S3 bucket replication is a bit flawed, and doesn't buy us anything on top of what we implemented. And would cost double for storage. Plus more complex application logic which I wanted to avoid. Tools like haproxy are pretty good at this.
With S3 replication, you still have a primary/replica setup in which only one of them can accept writes, but you can accept reads from both. So we'd gain HA between multiple regions, but we wouldn't solve our original goals: speed. The round trip to S3 was too slow for us.
Very cool. I did read the article but I missed that speed was important, so the custom solution was an excellent choice.
Another idea might be to use Varnish for the caching layer, but I haven't compared Varnish to NginX in many years so the gap has probably been closed now?

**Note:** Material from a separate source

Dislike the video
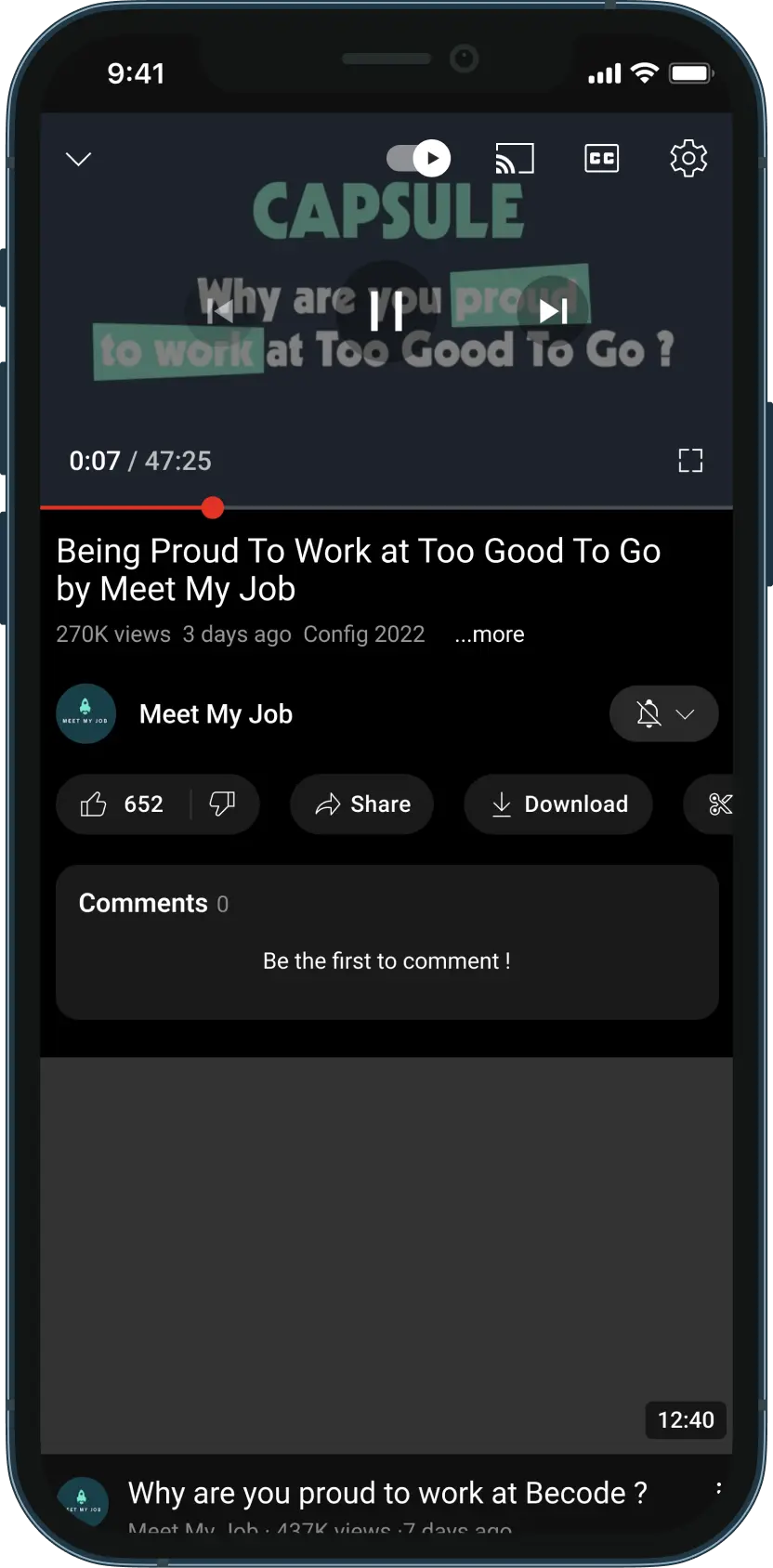Viewport: 773px width, 1568px height. point(223,804)

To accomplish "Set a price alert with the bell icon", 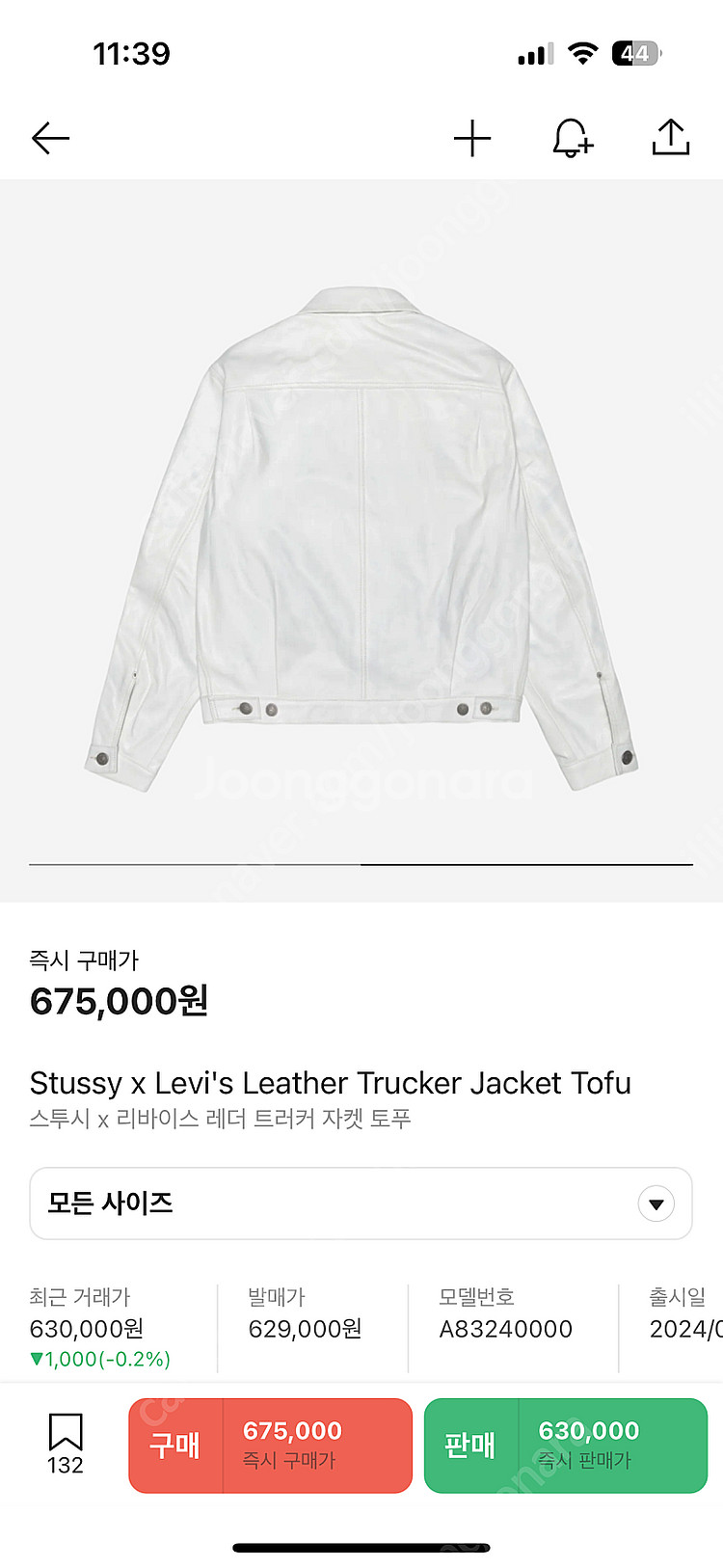I will [572, 139].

Good work. I've stuffed this one in the back pocket for future use.
I have tons of experience with Varnish and a long history there. Varnish is really bad for this since it's memory only. I wanted to use 750GB of disk space, not the 32GB of RAM we had. 750GB of RAM is significantly more expensive.
And in our case, performance between reading some bytes from disk vs memory isn't significant. A disk seek is still many many orders of magnitude faster than a round trip to Amazon.
With that said, Varnish does offer the ability to use mmaped files, but the performance is really appalling out of the box, and just not worth it. Varnish is way better if you want strictly in memory cache.
Another benefit of nginx is the cache won't be dumped if the process restarts, unlike Varnish.
I'll have to look into this. I wasn't aware. Either way, I don't think that'd replace our current setup since the original intent wasn't to increase our availability. But good to know!
With S3 replication, you still have a primary/replica setup in which only one of them can accept writes, but you can accept reads from both. So we'd gain HA between multiple regions, but we wouldn't solve our original goals: speed. The round trip to S3 was too slow for us.